Start-ups: a lucrative target for hackers
A security researcher recently explained to me that any hacker "would've loved to have hacked in to Twitter five years ago", because, if he had, then he would have potentially had a lifeline directly in to its key systems and information.
Start-ups tend to focus their energy on getting a product to market or releasing a new feature; however, they could be making a fatal mistake by not considering their security practices.
I spoke with the security researcher after a briefing by consultancy firm Securus Global, where the researcher explained that common, low-level vulnerabilities can be collectively exploited to hack in to a business. He explained a previous scenario where a start-up was vulnerable because of password sharing and poor storage of servers and web logs. These were chained together and exploited to gain access to the main systems, including the corporate wiki, which contained credit card information for online work purchases and the company's account details for Amazon Web Services.
It is true that hackers would prefer to attack large corporate organisations that have a huge number of customer details and massive revenues, but that's a short-term view. Time is on the hackers' side; once they have penetrated the systems of a start-up, they can afford to wait for it to grow into a much more lucrative victim, even if only one out of 100 does so.
For the start-up, the resulting damage could potentially be fatal. Beyond losing simple customer data and information, it could be game over, if, for example, the start-up's intellectual property fell into the hands of a competitor.
Securus Global managing director and CEO Drazen Drazic agreed.
"Start-ups have greater business risks in the event of a major security incident early on," Drazic said. "They're trying to establish a business base and confidence in their new venture, and a hack of the system can do some credibility damage that could be difficult to recover from.
"Facts are that many large companies survive high-profile hacks into their organisation, and it's almost [business as usual] very quickly.

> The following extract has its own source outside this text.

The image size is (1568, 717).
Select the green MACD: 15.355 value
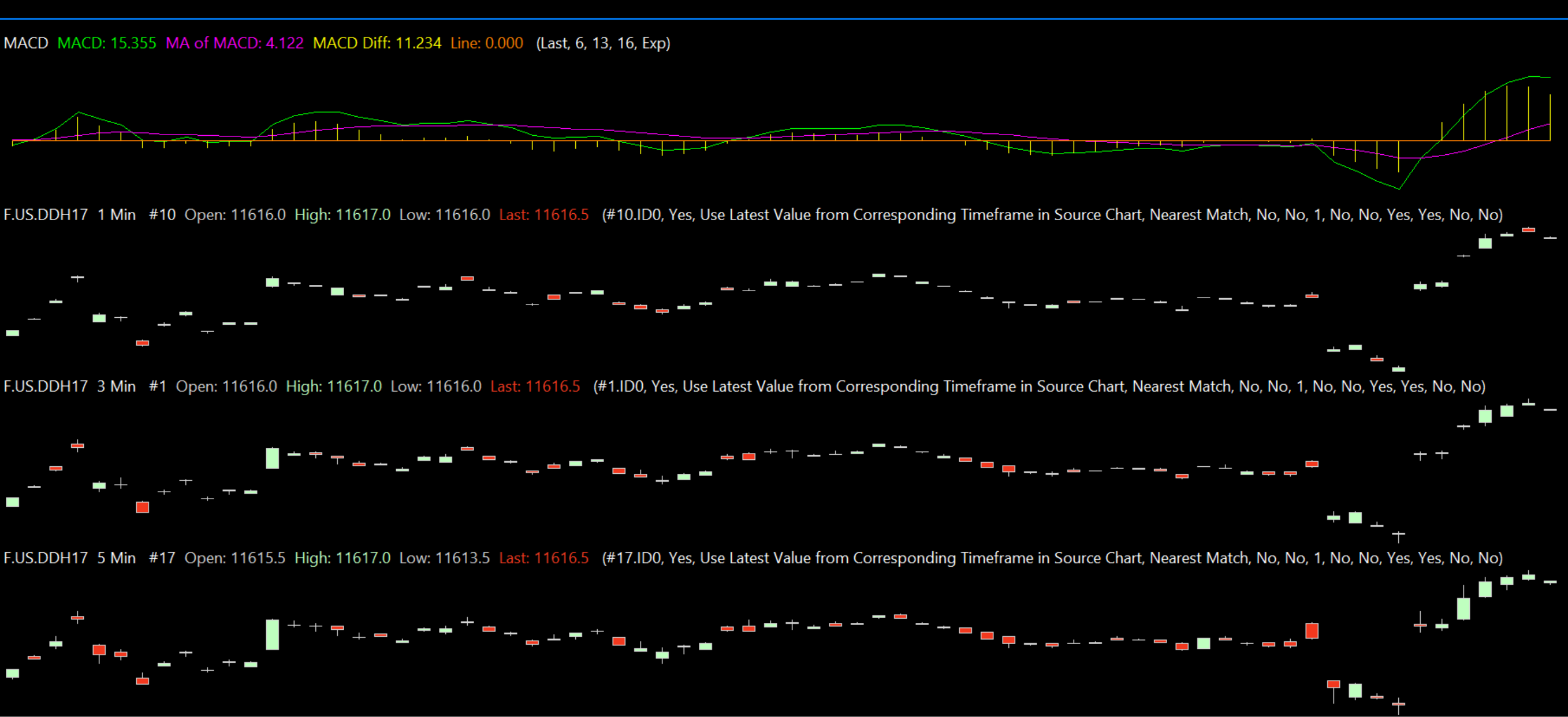pyautogui.click(x=106, y=43)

"A small start-up would struggle much more."
Would Google be the same today if a hacker had stolen its search algorithm early in the company's lifecycle and sold this information to another company?
By definition, start-ups must prioritise their time and resources, and often this is dedicated to improving the application's user experience and developing new features. Yet, while this is important for the short term, they should also consider that without the proper security practices in place, their hard work could all be for naught.